▶ Requirement: Scan the entries below and count the lines holding the string "items". Supply only the number.

==========

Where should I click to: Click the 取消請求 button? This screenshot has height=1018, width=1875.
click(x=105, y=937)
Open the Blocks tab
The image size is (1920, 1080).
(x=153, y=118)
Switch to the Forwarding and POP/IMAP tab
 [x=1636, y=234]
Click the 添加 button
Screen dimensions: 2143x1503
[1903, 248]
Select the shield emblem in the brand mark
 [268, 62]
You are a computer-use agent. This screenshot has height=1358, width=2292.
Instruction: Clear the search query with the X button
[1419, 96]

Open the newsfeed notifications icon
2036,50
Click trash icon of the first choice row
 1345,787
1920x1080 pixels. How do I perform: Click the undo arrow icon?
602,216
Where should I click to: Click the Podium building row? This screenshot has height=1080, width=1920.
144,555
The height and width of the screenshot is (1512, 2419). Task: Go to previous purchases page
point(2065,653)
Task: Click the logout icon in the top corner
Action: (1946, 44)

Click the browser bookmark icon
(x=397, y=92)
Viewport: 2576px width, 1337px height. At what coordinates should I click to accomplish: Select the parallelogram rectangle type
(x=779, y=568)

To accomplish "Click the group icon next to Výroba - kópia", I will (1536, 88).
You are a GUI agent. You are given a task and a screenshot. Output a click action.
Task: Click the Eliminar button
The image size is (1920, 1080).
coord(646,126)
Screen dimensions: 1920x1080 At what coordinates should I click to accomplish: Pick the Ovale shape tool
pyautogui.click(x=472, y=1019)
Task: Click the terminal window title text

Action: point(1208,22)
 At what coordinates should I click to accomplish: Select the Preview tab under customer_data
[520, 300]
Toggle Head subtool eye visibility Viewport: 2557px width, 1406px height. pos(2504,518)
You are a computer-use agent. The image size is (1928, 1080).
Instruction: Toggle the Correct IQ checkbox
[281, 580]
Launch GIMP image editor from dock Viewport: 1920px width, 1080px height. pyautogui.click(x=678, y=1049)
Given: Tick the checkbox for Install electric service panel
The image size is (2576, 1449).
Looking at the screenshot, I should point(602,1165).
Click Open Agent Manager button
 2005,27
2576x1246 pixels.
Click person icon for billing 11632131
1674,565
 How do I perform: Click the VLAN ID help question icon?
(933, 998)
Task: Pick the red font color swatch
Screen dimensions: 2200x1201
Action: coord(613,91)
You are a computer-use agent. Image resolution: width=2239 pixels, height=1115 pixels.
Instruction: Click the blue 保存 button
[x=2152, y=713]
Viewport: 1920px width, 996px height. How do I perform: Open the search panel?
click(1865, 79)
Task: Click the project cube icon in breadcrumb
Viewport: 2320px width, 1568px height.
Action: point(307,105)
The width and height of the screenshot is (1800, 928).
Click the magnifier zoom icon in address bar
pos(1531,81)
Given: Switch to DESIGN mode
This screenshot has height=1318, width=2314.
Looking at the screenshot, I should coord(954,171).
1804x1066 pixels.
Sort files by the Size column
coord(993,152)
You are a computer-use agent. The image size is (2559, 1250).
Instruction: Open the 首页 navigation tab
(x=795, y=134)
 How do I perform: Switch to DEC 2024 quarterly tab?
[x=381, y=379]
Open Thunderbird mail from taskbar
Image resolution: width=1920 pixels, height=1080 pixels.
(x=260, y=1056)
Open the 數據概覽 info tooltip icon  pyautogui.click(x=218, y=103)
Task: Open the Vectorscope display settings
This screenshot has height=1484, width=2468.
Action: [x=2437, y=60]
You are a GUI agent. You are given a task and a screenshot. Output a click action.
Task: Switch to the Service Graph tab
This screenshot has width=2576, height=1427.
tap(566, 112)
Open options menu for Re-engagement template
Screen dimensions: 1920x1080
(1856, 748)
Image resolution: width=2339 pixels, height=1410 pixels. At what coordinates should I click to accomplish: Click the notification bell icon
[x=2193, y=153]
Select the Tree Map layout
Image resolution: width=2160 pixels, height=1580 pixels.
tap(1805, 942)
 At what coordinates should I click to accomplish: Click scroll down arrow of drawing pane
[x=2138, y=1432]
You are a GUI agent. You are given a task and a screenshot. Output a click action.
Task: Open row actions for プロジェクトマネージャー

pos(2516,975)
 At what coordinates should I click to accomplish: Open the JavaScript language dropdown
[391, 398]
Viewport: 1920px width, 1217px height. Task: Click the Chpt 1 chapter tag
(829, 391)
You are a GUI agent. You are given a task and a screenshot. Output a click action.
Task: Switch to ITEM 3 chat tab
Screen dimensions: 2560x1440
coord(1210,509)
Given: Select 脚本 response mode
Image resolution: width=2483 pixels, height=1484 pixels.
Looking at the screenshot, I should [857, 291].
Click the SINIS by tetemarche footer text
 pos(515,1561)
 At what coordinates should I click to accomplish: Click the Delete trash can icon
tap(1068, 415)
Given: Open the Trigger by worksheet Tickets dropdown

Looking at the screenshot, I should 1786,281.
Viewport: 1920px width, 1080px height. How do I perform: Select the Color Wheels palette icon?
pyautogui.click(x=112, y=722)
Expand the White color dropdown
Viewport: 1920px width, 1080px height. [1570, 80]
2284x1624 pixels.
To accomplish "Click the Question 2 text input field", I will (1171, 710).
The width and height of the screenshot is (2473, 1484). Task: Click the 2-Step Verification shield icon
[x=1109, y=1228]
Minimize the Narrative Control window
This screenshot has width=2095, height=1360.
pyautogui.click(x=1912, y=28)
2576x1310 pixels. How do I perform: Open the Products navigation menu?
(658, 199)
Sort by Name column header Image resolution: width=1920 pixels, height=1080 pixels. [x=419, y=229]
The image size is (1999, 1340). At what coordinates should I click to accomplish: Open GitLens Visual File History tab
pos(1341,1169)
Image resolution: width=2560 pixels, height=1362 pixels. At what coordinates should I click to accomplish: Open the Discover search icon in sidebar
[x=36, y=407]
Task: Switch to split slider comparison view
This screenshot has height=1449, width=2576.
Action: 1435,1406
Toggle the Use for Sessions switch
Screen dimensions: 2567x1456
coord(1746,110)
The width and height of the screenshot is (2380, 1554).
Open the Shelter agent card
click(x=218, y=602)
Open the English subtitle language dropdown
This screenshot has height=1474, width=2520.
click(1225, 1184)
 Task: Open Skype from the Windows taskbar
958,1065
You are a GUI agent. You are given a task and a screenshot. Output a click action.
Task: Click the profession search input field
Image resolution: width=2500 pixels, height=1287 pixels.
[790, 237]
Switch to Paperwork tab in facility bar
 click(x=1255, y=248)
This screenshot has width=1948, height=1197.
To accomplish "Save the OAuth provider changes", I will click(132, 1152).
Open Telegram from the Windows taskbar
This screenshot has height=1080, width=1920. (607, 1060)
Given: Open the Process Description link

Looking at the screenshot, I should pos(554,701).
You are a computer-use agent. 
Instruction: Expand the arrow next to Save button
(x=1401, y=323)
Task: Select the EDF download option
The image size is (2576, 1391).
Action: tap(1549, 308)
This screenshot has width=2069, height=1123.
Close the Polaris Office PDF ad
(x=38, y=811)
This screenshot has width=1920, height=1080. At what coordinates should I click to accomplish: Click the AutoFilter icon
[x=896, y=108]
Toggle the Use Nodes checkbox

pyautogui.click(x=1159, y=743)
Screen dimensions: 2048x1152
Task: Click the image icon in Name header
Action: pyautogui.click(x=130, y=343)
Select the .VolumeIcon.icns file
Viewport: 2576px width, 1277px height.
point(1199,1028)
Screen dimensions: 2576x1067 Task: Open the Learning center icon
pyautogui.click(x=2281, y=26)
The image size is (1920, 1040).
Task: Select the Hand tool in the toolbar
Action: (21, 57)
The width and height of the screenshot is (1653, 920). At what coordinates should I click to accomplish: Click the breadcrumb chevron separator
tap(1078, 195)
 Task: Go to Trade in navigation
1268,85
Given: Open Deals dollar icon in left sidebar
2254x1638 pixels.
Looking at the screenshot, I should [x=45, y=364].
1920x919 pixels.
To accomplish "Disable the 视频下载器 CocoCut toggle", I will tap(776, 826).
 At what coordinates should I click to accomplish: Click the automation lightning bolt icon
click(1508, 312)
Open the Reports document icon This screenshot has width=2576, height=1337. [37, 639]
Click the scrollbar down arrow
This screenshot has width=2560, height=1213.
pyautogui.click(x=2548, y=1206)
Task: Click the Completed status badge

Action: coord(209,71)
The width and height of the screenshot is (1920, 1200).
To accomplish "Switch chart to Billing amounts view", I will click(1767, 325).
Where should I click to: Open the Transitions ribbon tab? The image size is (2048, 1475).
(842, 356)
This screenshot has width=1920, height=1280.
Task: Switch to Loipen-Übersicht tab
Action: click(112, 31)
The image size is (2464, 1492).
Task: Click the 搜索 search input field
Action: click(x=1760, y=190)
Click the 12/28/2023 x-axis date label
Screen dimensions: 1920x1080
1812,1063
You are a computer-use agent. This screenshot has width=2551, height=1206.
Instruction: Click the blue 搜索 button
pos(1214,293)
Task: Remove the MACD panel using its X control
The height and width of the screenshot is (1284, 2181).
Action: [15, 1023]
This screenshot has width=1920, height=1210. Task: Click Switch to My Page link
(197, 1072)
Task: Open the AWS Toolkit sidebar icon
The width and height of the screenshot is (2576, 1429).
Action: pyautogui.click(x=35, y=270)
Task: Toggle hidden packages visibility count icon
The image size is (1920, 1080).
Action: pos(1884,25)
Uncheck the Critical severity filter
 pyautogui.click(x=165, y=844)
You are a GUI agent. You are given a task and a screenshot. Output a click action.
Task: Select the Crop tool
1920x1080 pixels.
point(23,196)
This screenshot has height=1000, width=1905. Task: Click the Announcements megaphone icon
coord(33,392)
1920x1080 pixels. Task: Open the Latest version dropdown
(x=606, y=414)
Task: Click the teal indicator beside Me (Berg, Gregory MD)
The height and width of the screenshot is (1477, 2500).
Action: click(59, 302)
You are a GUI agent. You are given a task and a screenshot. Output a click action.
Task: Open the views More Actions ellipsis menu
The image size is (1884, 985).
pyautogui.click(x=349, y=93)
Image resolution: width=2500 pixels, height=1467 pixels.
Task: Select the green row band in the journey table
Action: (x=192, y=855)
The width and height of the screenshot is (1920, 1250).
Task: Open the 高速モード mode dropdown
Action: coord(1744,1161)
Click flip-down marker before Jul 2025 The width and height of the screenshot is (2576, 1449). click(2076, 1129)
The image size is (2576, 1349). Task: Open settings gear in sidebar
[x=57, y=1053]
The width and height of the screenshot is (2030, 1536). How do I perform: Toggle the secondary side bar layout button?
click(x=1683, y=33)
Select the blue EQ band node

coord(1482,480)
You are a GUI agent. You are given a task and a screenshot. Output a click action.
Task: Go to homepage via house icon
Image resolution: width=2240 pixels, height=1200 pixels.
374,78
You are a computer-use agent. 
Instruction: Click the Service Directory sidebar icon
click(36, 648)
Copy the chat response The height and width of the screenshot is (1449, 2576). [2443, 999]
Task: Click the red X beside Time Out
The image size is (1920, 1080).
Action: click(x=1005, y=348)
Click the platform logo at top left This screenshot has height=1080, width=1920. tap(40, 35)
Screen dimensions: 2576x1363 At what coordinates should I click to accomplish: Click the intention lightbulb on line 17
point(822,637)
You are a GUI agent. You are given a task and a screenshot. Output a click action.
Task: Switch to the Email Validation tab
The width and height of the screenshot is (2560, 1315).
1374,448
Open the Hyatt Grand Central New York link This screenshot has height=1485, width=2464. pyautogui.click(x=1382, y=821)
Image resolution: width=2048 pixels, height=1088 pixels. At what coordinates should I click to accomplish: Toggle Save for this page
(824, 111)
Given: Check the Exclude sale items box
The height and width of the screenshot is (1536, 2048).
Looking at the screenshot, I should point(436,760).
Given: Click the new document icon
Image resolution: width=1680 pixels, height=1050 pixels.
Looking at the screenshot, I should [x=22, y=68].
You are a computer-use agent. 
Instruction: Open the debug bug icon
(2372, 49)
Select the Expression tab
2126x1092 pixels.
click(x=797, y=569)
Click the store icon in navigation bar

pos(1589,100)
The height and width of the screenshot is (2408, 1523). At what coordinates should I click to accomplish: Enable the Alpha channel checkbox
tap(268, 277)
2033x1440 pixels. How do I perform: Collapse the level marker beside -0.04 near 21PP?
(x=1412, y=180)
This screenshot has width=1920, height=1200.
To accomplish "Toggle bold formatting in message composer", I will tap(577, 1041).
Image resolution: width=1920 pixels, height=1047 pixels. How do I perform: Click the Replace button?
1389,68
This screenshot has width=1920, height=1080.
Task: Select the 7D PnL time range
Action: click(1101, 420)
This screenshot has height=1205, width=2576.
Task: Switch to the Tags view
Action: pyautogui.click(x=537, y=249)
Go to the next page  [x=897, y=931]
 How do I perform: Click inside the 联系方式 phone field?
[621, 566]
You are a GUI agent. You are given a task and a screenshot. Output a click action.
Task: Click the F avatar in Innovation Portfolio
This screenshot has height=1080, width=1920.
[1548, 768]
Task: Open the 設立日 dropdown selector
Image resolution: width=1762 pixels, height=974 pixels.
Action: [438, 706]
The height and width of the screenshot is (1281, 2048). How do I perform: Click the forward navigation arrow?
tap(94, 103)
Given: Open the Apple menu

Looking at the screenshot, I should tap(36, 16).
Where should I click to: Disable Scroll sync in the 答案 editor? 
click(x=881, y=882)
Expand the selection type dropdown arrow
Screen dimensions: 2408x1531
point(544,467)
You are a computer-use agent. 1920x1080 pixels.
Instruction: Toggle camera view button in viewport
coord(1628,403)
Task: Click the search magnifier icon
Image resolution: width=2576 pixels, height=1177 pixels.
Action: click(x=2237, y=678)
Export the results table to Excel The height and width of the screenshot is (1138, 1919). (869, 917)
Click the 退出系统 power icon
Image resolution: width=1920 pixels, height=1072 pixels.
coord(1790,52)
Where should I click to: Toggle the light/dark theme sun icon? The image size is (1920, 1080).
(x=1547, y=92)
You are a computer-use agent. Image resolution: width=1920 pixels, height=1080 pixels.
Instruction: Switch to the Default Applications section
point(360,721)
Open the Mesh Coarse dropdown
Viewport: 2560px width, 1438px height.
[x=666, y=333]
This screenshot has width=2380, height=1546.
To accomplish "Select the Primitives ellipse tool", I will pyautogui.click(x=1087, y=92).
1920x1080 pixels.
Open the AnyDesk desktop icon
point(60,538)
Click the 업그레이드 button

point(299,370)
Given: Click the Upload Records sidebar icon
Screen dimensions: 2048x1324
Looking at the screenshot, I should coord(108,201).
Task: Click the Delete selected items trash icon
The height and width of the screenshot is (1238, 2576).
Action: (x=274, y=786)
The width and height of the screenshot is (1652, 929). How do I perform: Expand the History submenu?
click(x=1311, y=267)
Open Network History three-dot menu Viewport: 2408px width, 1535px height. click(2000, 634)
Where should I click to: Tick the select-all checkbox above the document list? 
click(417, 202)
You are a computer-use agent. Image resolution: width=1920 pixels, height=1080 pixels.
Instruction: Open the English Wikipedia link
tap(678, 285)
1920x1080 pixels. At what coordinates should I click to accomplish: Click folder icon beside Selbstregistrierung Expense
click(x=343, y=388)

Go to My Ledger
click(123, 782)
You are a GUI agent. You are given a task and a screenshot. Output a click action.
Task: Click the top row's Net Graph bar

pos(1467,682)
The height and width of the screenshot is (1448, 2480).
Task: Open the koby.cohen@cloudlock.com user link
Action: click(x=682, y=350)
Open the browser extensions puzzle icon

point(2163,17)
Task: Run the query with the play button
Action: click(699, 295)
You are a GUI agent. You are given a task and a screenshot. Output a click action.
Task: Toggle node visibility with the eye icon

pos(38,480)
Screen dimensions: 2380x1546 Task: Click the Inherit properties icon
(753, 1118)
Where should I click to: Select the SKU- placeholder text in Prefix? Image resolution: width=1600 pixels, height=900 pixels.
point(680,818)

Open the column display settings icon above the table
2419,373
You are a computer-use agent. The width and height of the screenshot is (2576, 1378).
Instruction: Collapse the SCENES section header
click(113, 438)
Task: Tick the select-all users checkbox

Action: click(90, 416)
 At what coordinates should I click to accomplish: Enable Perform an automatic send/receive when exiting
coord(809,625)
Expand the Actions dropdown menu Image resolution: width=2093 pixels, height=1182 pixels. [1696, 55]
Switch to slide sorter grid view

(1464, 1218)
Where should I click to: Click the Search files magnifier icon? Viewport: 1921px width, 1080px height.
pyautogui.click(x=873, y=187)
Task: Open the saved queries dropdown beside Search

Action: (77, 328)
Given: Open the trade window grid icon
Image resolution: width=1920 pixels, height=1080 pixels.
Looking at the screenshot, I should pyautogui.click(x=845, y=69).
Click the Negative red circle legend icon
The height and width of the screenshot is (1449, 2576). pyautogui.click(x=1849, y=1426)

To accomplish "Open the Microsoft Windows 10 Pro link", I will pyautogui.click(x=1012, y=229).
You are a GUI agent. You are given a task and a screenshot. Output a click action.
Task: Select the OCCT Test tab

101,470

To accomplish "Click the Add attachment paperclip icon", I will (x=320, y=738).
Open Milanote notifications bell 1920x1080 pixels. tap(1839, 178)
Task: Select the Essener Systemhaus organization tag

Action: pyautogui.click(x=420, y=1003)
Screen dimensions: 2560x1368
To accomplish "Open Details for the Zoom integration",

==========

▶ Task output: 2